ROLE OF SURROGATE END-POINTS IN THE EVALUATION OF DRUGS FOR HEART-FAILURE

To be of clinical value in the treatment of heart failure, a drug must permit patients either to feel better or to live longer, or both. Yet, because the assessment of both quality and quantity of life is difficult, many investigators have proposed using alternate measures (namely, surrogate end points) that may indicate the probable effect of a drug on symptoms or survival but are not direct measures of clinical benefit. Surrogate end points are usually physiologic variables that are known to be statistically associated and are believed to be pathophysiologically related to the clinical outcome.
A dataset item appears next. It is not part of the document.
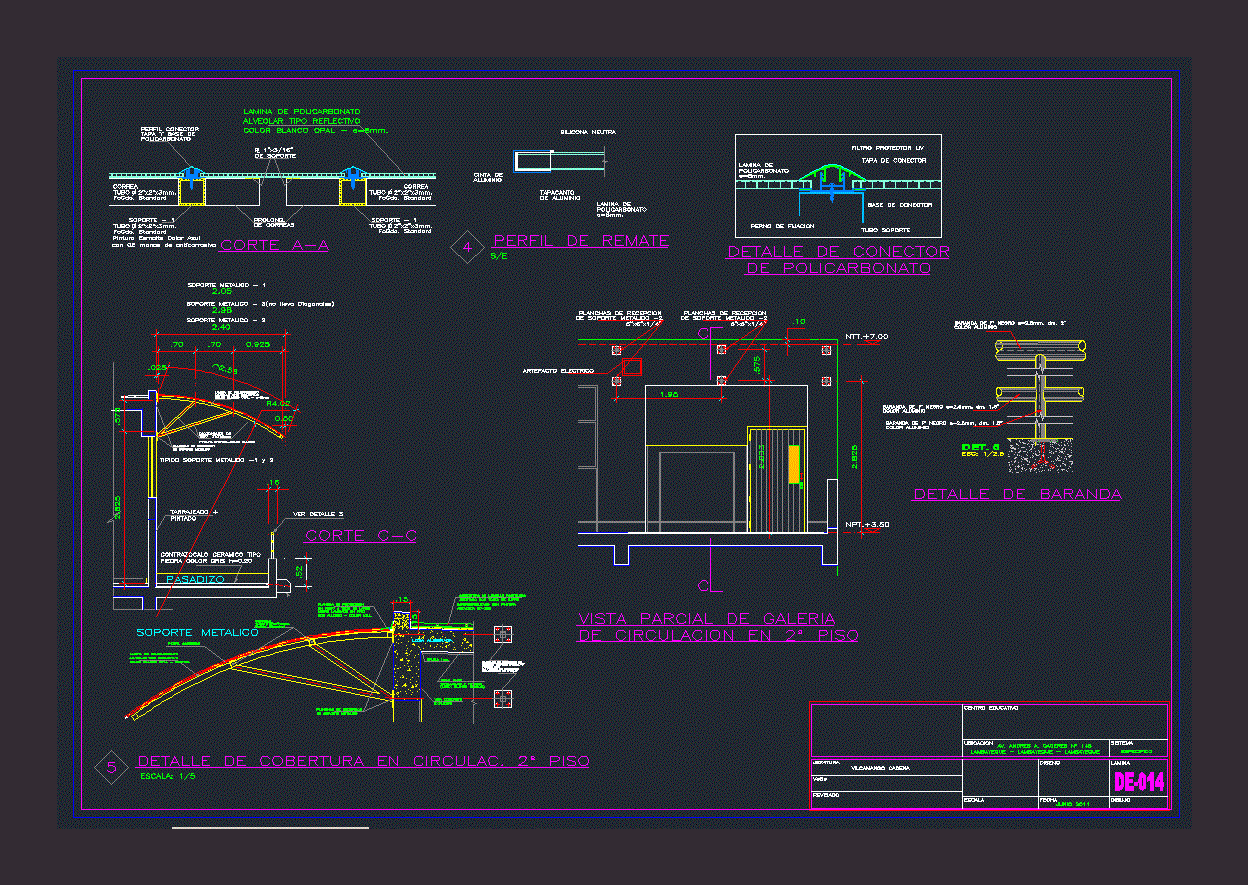This screenshot has width=1248, height=885.
Task: Click the diamond marker numbered 4
Action: pyautogui.click(x=467, y=247)
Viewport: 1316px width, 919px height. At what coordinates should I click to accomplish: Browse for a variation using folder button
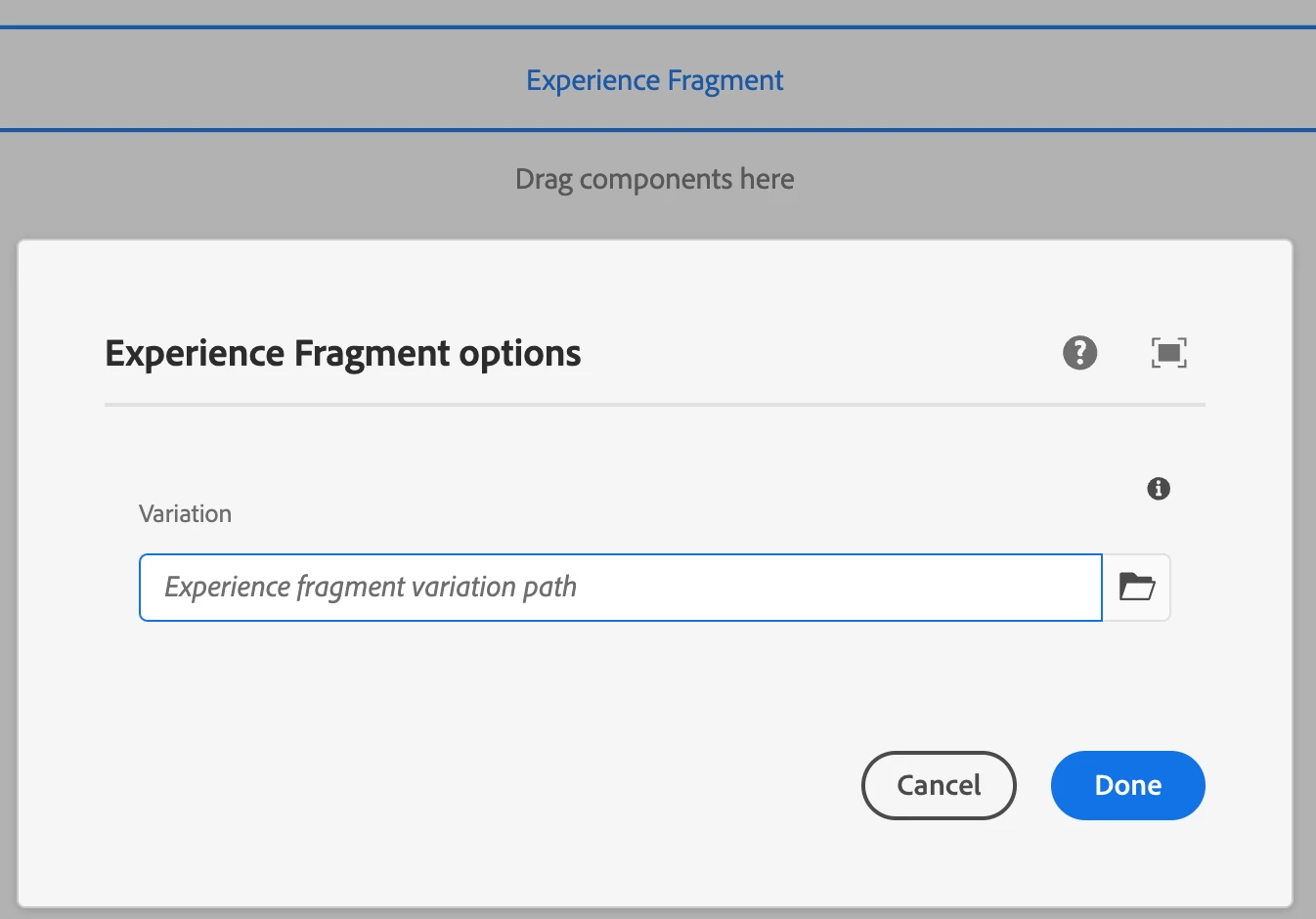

Although the adoption of such surrogate end points would dramatically facilitate the evaluation of new drugs, experience to date has shown that the effect of a drug on a surrogate end point is not a reliable predictor of the clinical utility of the drug, usually because the assumption that the end point is pathophysiologically related to the outcome proves to be invalid. Consequently, the evaluation of the effect of a drug on a surrogate end point provides us with a hypothesis rather than data about the possible effect of a drug on clinical events; such a hypothesis can be tested in controlled clinical trials that directly measure the clinical benefit of the therapeutic intervention. In the area of heart failure, no surrogate end point currently exists that can be used in lieu of the direct assessment of a drug on symptoms or survival, ideally in the context of a placebo-controlled trial.